Jedną z moich ulubionych kreskówek był Pinky i Mózg. Serial o dwóch myszach laboratoryjnych. Mózg jest wszechwiedzącym geniuszem. Pinky natomiast jest idiotą potykającym się o własne nogi. Codziennie zadaje pytanie: Móżdżku, co będziemy robić dziś w nocy? To samo co zawsze, Pinky – odpowiadał Mózg poważnie: Opanowywać ŚWIAT! Tak właśnie widzę architektów: jesteśmy jak te myszy w klatce i codziennie, gdy ktoś nas pyta, czym się zajmujemy, odpowiadamy z powagą: Projektujemy świat – pisze Aleksander Krajewski.

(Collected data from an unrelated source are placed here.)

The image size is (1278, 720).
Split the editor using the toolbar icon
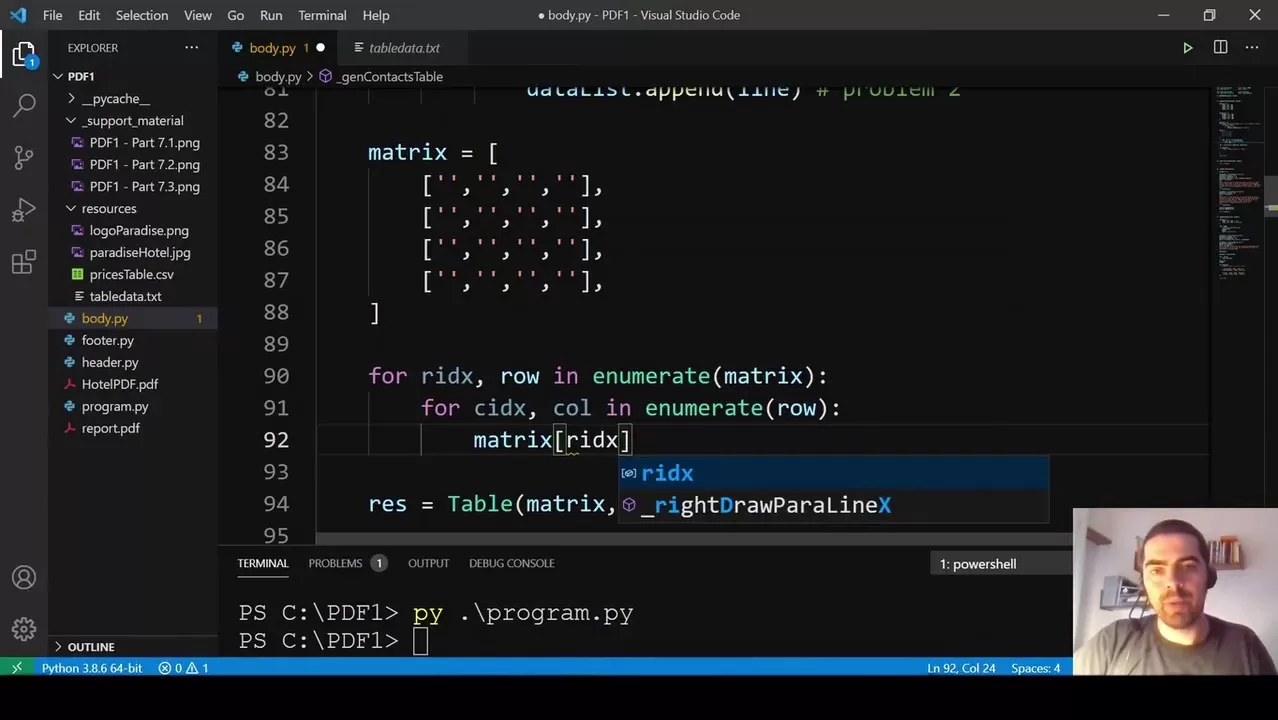[x=1220, y=47]
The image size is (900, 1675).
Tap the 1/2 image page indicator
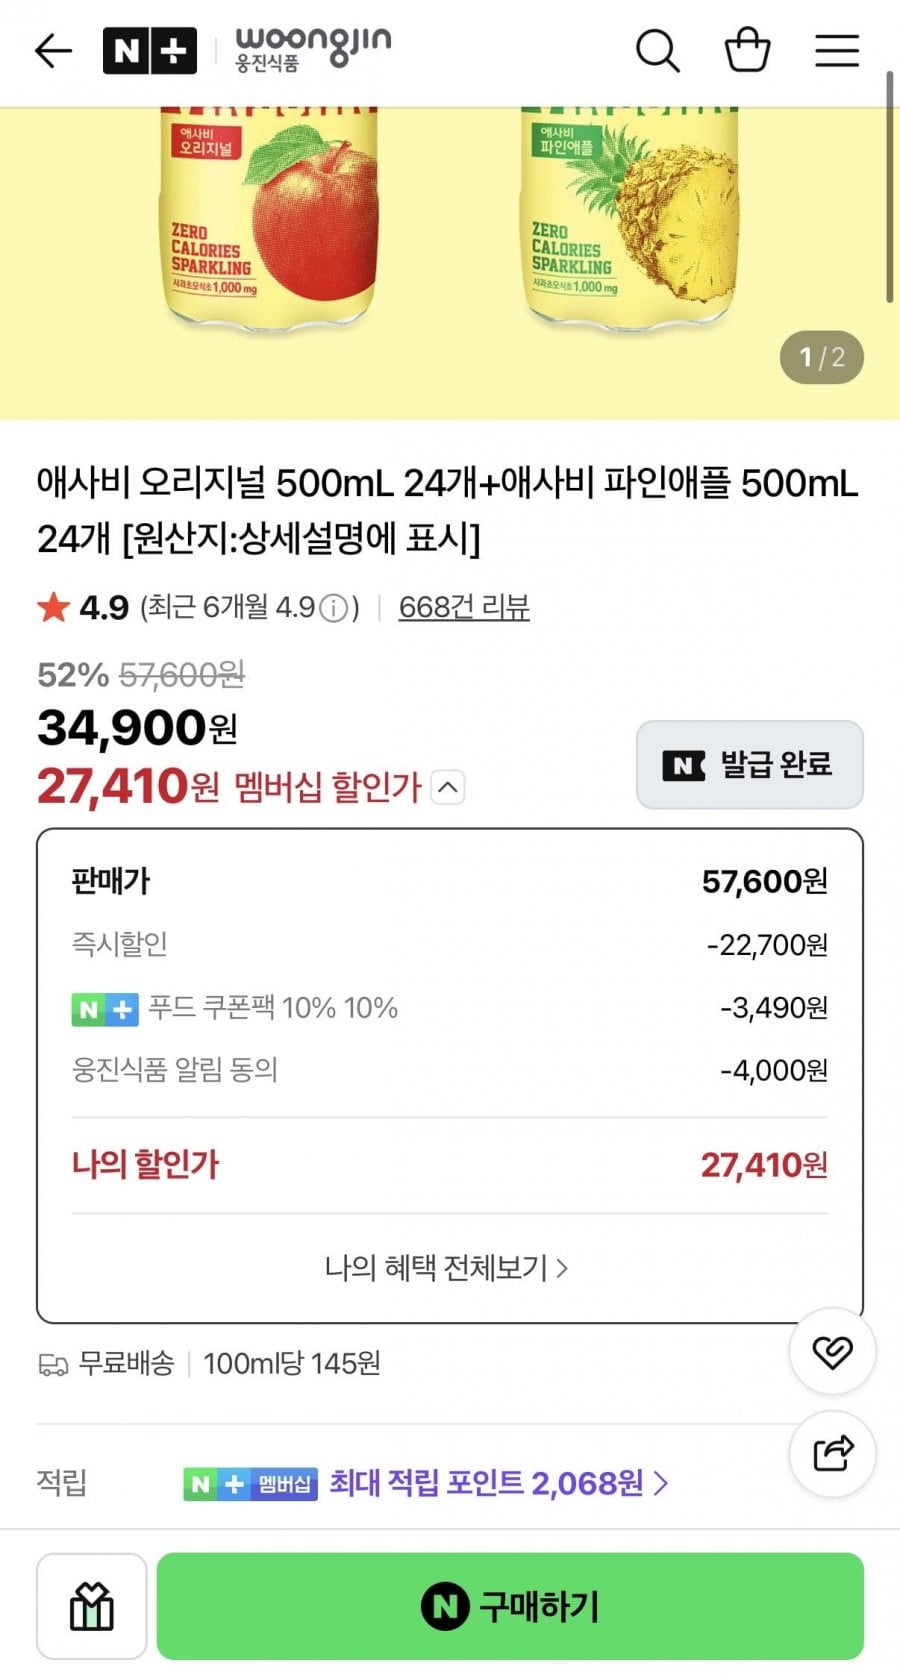click(x=822, y=357)

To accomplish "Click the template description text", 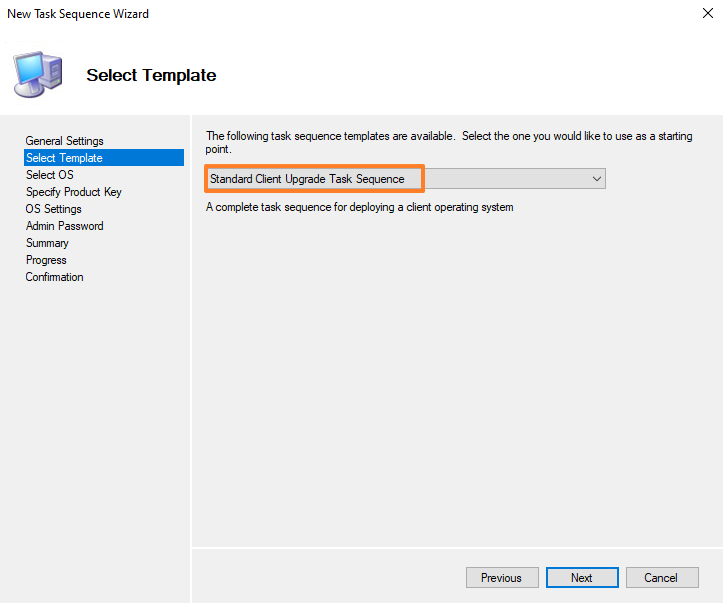I will (359, 208).
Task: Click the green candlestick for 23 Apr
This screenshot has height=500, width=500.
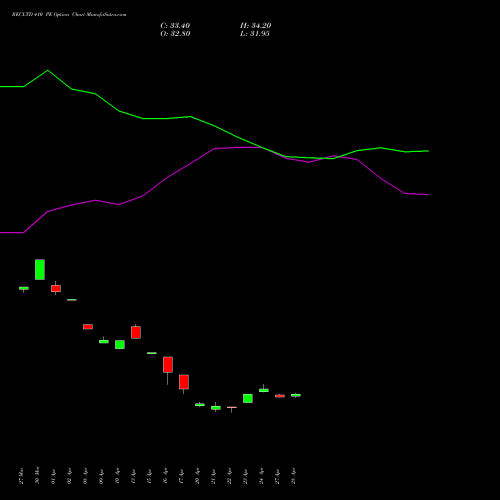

Robimy to, choć wiemy, że to mrzonka i że nigdy nie osiągniemy doskonałości. Tak jak te myszy – funkcjonujemy w izolacji, by odciąć się od zewnętrznych wpływów, które mogłyby popsuć efekty naszej pracy. Architektura to jednak nie laboratorium. Do naszej klatki przenikają takie „zewnętrzne czynniki”, jak gospodarka, gust, klimat, prawo pracy i wiele innych żywiołów, które zalewają próżnię naszych próbówek kilogramami kurzu i błota, psując każdy z najśmielszych planów. Największym wyzwaniem dla świata jest katastrofa klimatu. Co zrobili architekci z tym problemem? Nauka podpowiada nam jak powstrzymać zmiany klimatu. Naukowcy mówią MNIEJ! Mniej produkować, mniej kupować, mniej marnować. My natomiast budujemy coraz więcej: według planów miejscowych mogłoby mieszkać w kraju trzy razy więcej ludzi, a i tak większość decyzji ciągle wydaje się w oparciu o wuzetki. Można odkupić swoje winy i zaangażować się w jakiś problem: wycinkę drzew, wyburzanie brutalistycznego dworca czy chociaż napisać krytyczny post na fejsie. Gdy to robimy zwracamy uwagę na dziedzictwo, ochronę środowiska albo jakość przestrzeni, w której żyjemy. Wyobraźmy sobie zatem, że nie mówimy o architekturze lecz o zdrowym żywieniu. Metaforycznie zastępujemy architekta, budowlańca i hurtownię materiałów budowlanych, kucharzem, kelnerem i sprzedawcą warzyw na targu.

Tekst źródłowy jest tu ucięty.